More on Diversity

Diversity necessitates the acceptance, respect and fair treatment of all people regardless of their race, religion, ethnicity, gender, sexuality/sexual orientation or socio-economic/political status. This involves an obligation to encourage ideals, such as respecting people's rights, dignity and inclusion. This will result in a better understanding and appreciation of different cultures, beliefs and attitudes. Diversity needs to be built into organisational DNA, ie it is the way we do business around here. Encouraging diversity is a way of handling group think as you are more likely to have a greater range of alternatives to select from. Implicit in diversity is acceptance, fair treatment, social justice, compassion, respect and tolerance with a full acceptance of others and having due regard for their wishes, feelings and rights.

On the other hand, a community or organisation that has a very narrow view of humanity, and fosters strong stereotypes so that entrenched views become commonplace will miss the benefits of diversity. Also, activities like bullying will become commonplace.

"...our ability to reach unity in diversity will become the beauty and the test of our civilisation..."

Mahatma Gandhi as quote by Roy Kelley (Headmaster, Melbourne Grammar School), 2016

Australia is in the Asia-Pacific region yet only 4% of the directors of the ASX 200 companies are Asian and only 2% are senior executives

Large v small entrepreneurial firms: large corporations are less likely to appoint somebody who doesn't "fit the norm" of that organisation, whereas high growth, small start-up or SMEs whose focus is on driving the firm with its goals are more likely to look for people, irrespective of background, who will help them get there.
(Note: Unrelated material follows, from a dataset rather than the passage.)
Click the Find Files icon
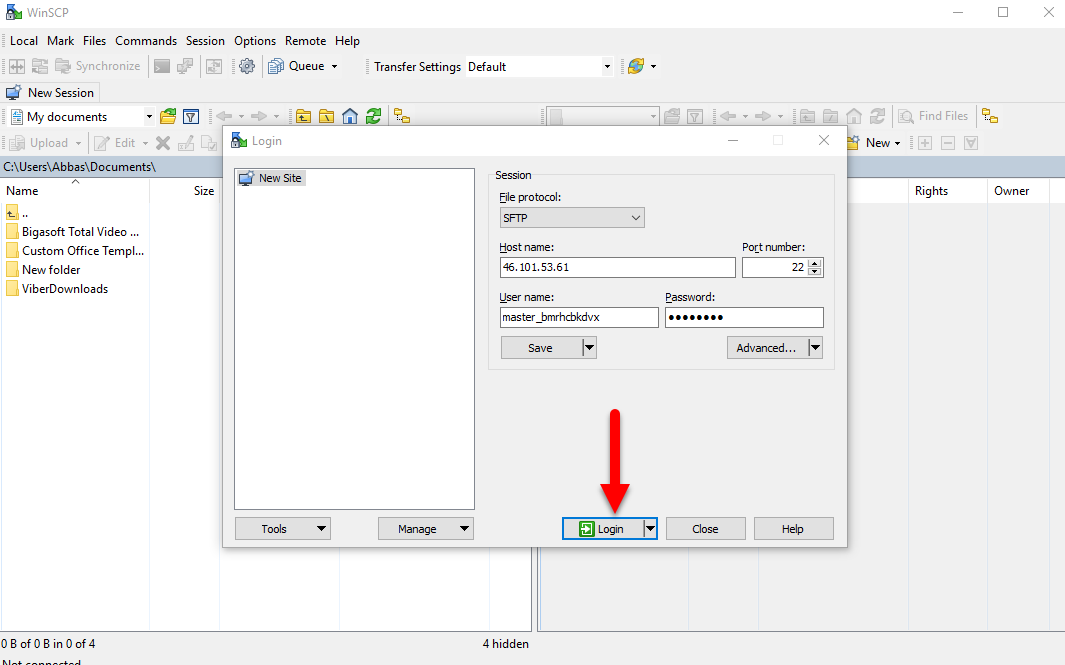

Some informal feedback on cultural diversity shows that employees not willing "to go to the pub" attitude in some industries, like fund management, can be viewed as a negative. Some other examples include

- light-hearted sexist jokes (we are getting a dishwasher for the kitchen office - when does she start!!!!)

- office staff are referred to as "guys" or "need to grow some balls", eg need to become more courageous

- office rituals that favour males, like beer and pizza meetings, performance rewards offering male toys like powerful motor bikes

- females stating they do not understand "techie stuff"

It is interesting to note
"...One of the key lessons we learn from studying corporate failure......where we are having a dominant chairperson or CEO, these people have often eliminated diverse points of view..."
Ian Eddie as quoted by Mark Eggleton, 2020a

Diversity is more than tokenism. It is the ability to bring out new points of view and develop critical thinking skills.

NB need to create an environment of respect that questions language and jokes that appear to be inappropriate

An example of stereotype is refereeing in Rugby Union. Most referees are males from senior management positions in organisations like the large banks, major consultancy firms, business owners, etc. One of the findings from interviewing rugby referees was that they have negative attitudes to some groups of people like Islander people and women, eg

- Islander people were more likely to have penalties awarded against them and/or be sent off the field; the referees have a perception that Islander players are violent and the referees need to penalise them heavily, otherwise you lose control of the game

- similarly for women rugby players need to be watched carefully as they are really dirty players, they are underhanded, they will try and do anything in ruck, etc

NB When people step from one world, like business, to another, like refereeing, they can revert back to old attitudes and stereotypes. This is an example of unconscious bias.
(source: AFRBoss, 2016a; Rebekah Campbell, 2016a)

Hannah Tattersalls, 2016.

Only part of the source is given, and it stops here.